Forty-five minutes into KRONs bread-and-butter 9 p.m. newscast, with the serious stuff safely out of the way, Gary Radnich, the stations resident alpha male sportscaster and its biggest star, is up to his usual mischief. His guest, his wife Alicia, has come on the show to read questions from viewers, and as part of the schtick, the ever-jocular Radnich is pretending to give her the star treatment. "OK, honey, I've given you a break to let you on the air here, but no matter what happens, you're not going to become a VJ," he tells her.
It's the latest in a barrage of good-natured jibes delivered by Radnich since the VJ model was unveiled (which includes his on-air needling of the station's "crack VJ coverage" and lightly mocking references to weekend sports anchor Vernon Glenn as "VJ Vern") that he shares with viewers as a kind of running joke.
And it's contagious.
At the end of the segment, after Radnich pitches it back to co-anchors Tom Sinkovitz and Pam Moore, and Moore allows as how she thinks Alicia is going to be "a star," Sinkovitz pulls out a phone from behind the anchor desk and chimes, "KPIX is on the line."

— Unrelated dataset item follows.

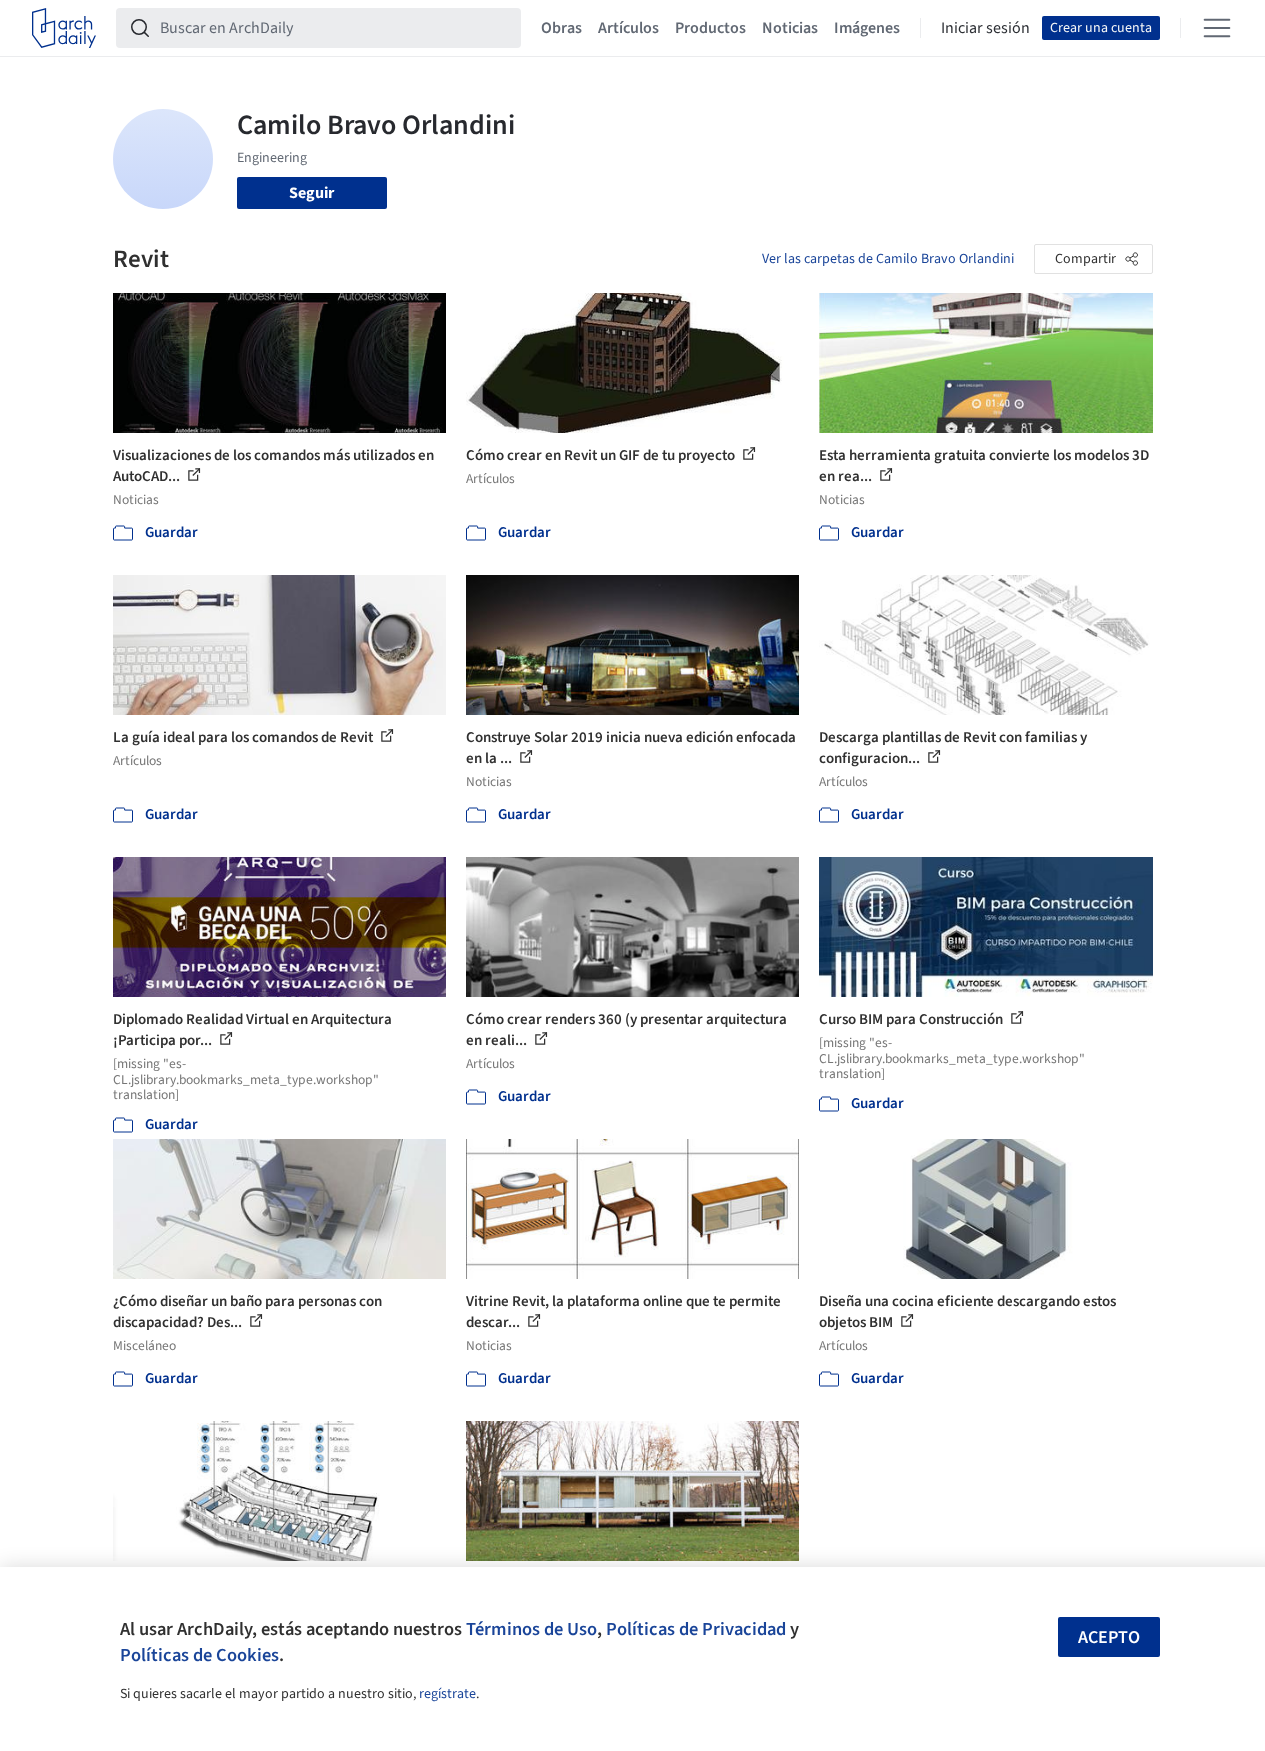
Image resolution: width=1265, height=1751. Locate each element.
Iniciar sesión (985, 28)
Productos (710, 28)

It's yet another inside joke for a station than can definitely use the humor. As KRON's fortunes under Young Broadcasting have declined, at least two dozen staffers have wound up at KPIX. "KRON has had some wonderful people, and we're lucky to have gotten some of them," says Dan Rosenheim, the KPIX news director, who was managing editor at the Chronicle before getting into television. So many KRON people have gone over to Rosenheim's station, whose downtown offices are near the eastern waterfront, those left behind refer to it as "KRON East."
Among those making the switch was veteran reporter Linda Yee, who shuffled to Channel 5 last November rather than stick around to see how the video journalism phenomenon unfolds. "I have lots of friends at KRON and they're doing what they have to do, but I didn't want to work there anymore because of the VJ thing," she says. Like other departed KRON staffers who do not have a high opinion of the VJ concept, she's reluctant to openly criticize her former station. "I still think of it fondly," she explains. Yee is part of a diaspora of veteran on-air talent who've fled KRON since the VJ model was first rumored. Other notables include investigative reporter Joe Ducey, who left for Phoenix, and reporter/anchor Ross Palumbo, who went to Los Angeles.
For many, the biggest blow came in January, when, after 33 years on the job, award-winning reporter Vic Lee, the dean of the KRON newsroom, left for KGO (Channel 7), even after management, in a bid to keep him from walking out the door, offered to exempt him from VJ duty. "When Vic left it was really crushing to a lot of us, both personally and professionally," confides Sinkovitz, the prime-time co-anchor.
Official word of the VJ switch arrived last May when Mark Antonitis, the station manager, gathered the troops into a first-floor conference room to break the news. "The station jammed the VJ thing down our throats," recalls an attendee, who didn't want their name used. "[Antonitis] pitched it in the name of improving the journalism, rather than cost-cutting, but that didn't impress many people."
Antonitis acknowledged that not everyone would embrace the VJ concept and for those who couldn't, "there is no dishonor in leaving," one attendee recalls him saying. "The higher-scale veterans took it as a clear signal to go and find other jobs," recounts one ex-staffer, who describes the video journalist program as "more the start of a purge than something visionary."